On the last stroke of November, as Nile Nightingale examines a church with a faded for-sale sign, he is startled by a gun-racked pickup barrelling down the country lane. With a sack roped to the roof, it veers past the church and comes to a spinning stop beside the cemetery in the back. Silence, then a thud. With that sound ends the peace he expected to find when he fled the addictions, exhaustions, and legal problems of home by heading north, illegally, into Quebec’s Laurentian Mountains. Inside the burlap sack is the bloodied but breathing body of a teenage girl. Against his better judgement, Nile resolves to treat her wounds and find those who left her for dead.

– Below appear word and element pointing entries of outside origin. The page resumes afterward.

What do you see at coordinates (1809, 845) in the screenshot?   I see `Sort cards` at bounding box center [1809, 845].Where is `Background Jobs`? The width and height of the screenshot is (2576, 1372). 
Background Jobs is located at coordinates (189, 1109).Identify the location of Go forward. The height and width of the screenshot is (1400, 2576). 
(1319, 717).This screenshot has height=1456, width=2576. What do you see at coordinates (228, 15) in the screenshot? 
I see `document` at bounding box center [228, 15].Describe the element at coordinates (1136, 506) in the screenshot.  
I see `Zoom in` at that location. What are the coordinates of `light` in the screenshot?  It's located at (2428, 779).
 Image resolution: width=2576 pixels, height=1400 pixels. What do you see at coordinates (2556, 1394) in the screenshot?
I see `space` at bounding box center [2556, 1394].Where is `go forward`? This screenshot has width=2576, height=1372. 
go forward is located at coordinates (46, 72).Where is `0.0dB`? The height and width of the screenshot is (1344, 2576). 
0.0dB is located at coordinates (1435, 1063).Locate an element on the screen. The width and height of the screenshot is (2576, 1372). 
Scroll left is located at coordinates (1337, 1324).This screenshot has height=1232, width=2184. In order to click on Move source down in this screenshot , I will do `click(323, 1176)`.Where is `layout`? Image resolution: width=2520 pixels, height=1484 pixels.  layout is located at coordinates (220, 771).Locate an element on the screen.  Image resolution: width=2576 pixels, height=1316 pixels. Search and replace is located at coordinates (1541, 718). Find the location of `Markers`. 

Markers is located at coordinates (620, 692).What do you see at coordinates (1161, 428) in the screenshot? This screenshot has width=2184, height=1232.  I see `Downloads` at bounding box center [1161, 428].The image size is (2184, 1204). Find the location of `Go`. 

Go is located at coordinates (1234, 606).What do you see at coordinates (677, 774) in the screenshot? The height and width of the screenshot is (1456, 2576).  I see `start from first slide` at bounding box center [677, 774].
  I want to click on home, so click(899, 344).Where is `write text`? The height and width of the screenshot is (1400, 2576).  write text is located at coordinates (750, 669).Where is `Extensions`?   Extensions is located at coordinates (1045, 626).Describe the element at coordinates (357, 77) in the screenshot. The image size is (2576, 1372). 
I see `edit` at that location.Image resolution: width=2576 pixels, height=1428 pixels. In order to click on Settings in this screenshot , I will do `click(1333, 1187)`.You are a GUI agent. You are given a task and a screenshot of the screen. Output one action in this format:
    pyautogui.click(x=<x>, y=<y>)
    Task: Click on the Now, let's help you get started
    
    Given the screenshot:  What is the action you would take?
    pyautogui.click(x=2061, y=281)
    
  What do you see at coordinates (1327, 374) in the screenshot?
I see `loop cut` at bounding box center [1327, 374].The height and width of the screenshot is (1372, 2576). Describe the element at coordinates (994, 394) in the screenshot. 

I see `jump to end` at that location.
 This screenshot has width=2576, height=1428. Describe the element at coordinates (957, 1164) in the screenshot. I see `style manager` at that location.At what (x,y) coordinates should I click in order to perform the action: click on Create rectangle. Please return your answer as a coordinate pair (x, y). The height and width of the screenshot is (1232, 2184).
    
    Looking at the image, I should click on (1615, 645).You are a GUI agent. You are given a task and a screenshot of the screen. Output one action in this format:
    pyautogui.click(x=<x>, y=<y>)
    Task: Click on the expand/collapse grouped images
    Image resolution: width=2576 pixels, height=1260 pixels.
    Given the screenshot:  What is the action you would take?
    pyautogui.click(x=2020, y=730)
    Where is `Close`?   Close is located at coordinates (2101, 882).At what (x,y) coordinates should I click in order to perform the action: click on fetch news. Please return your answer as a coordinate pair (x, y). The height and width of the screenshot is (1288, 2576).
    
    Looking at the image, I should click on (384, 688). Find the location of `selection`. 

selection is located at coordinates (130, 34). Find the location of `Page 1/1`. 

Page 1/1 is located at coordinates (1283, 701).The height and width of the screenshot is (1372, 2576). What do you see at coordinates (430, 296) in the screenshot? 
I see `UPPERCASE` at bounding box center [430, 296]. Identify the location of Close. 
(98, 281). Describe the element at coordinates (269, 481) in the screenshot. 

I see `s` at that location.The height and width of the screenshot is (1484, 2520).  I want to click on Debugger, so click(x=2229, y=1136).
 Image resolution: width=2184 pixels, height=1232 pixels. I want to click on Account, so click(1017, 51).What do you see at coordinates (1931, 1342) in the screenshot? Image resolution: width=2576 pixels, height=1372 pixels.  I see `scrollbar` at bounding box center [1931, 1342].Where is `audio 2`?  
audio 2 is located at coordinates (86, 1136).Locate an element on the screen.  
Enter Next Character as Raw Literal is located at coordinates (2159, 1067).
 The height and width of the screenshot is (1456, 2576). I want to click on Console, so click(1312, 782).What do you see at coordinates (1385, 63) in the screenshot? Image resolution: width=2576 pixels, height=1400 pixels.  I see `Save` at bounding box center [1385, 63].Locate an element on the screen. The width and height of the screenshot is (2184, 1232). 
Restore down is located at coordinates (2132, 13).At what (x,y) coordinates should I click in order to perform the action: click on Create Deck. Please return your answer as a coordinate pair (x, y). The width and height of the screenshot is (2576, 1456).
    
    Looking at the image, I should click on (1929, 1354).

What We Choose to Remember features a cast of more than 30 characters, whose families arrived in successive waves of immigration. The oldest families arrived during the period of ‘two solitudes’ when Montreal’s population was more than 50% English. They share firsthand accounts decades of political upheaval. The most recent immigrants arrived believing linguistic conflicts were ancient history.
Our story takes place on the Indigenous lands of the Kanien’kehá:ka (Mohawk) nation of the Haudenosaunee Confederacy. Tiotià:ke (known as Montréal) has existed as a meeting place of many First Nation peoples, including but not limited to the Abenaki , Anishinaabeg (Algonquin), and the Huron-Wendat. We extend our deepest respect to the elders of these nations and to all Indigenous peoples who carry the history of this island’s land and waters. We also call upon all levels of government to adopt and implement the 94 recommendations of the Truth and Reconciliation commission.